EXERCISE INPUT —
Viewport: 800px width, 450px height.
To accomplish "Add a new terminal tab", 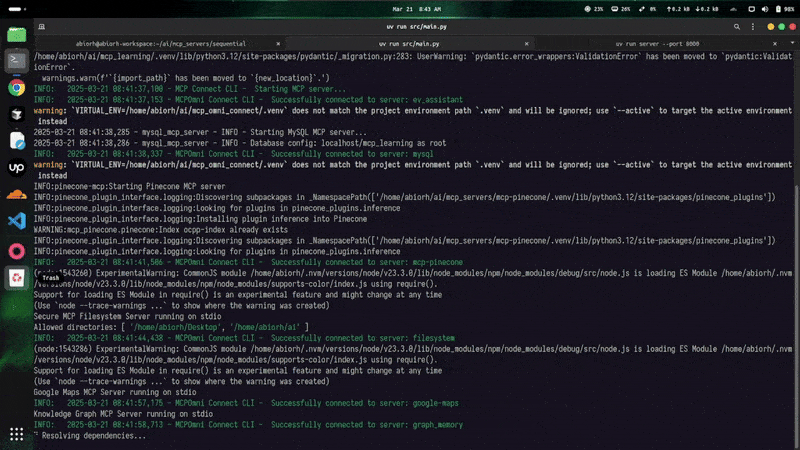I will 44,27.
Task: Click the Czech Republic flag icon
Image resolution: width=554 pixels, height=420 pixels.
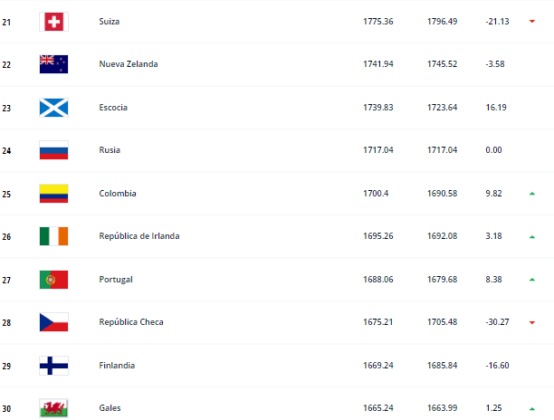Action: click(54, 322)
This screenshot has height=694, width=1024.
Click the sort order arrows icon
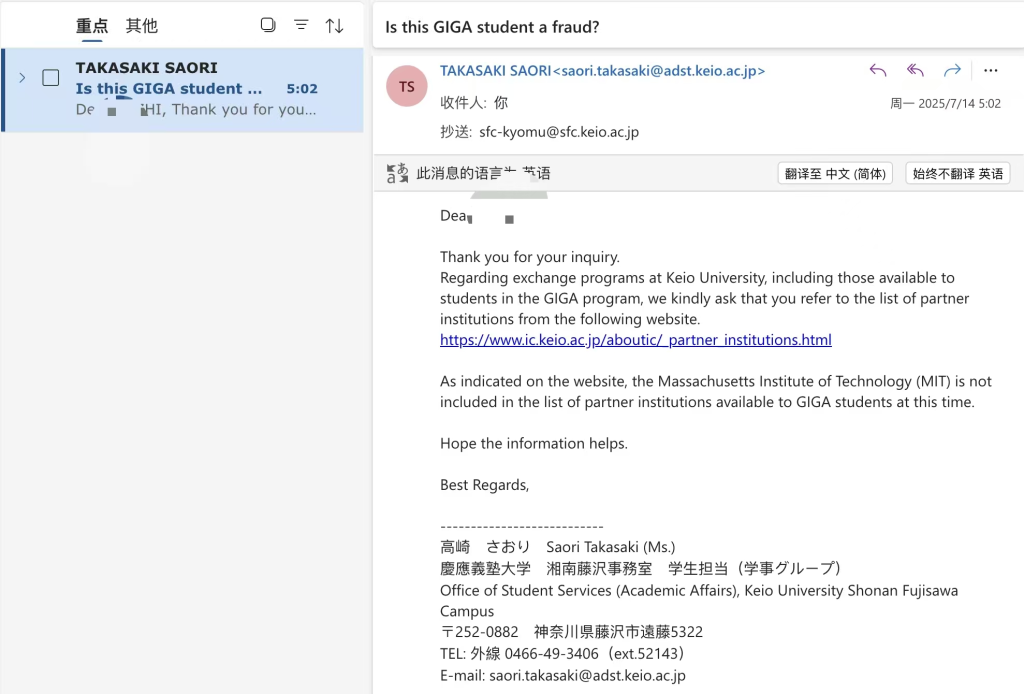(335, 25)
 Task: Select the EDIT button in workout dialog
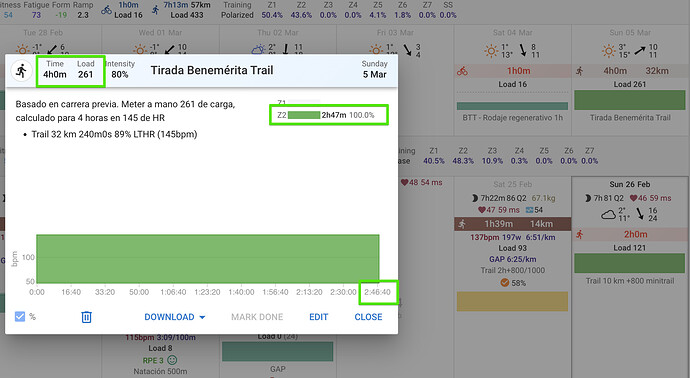[319, 317]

WHAT TO WORK ON — The lines to be quoted run from the line containing "Task: Click the Czech Republic flag icon" through the end of the entries above, both included; quote them exactly and leave out any pictures.

ANSWER SECTION —
Task: Click the Czech Republic flag icon
Image resolution: width=554 pixels, height=420 pixels.
Action: click(54, 322)
This screenshot has height=694, width=1024.
Click the sort order arrows icon
(335, 25)
 Task: Select the EDIT button in workout dialog
[319, 317]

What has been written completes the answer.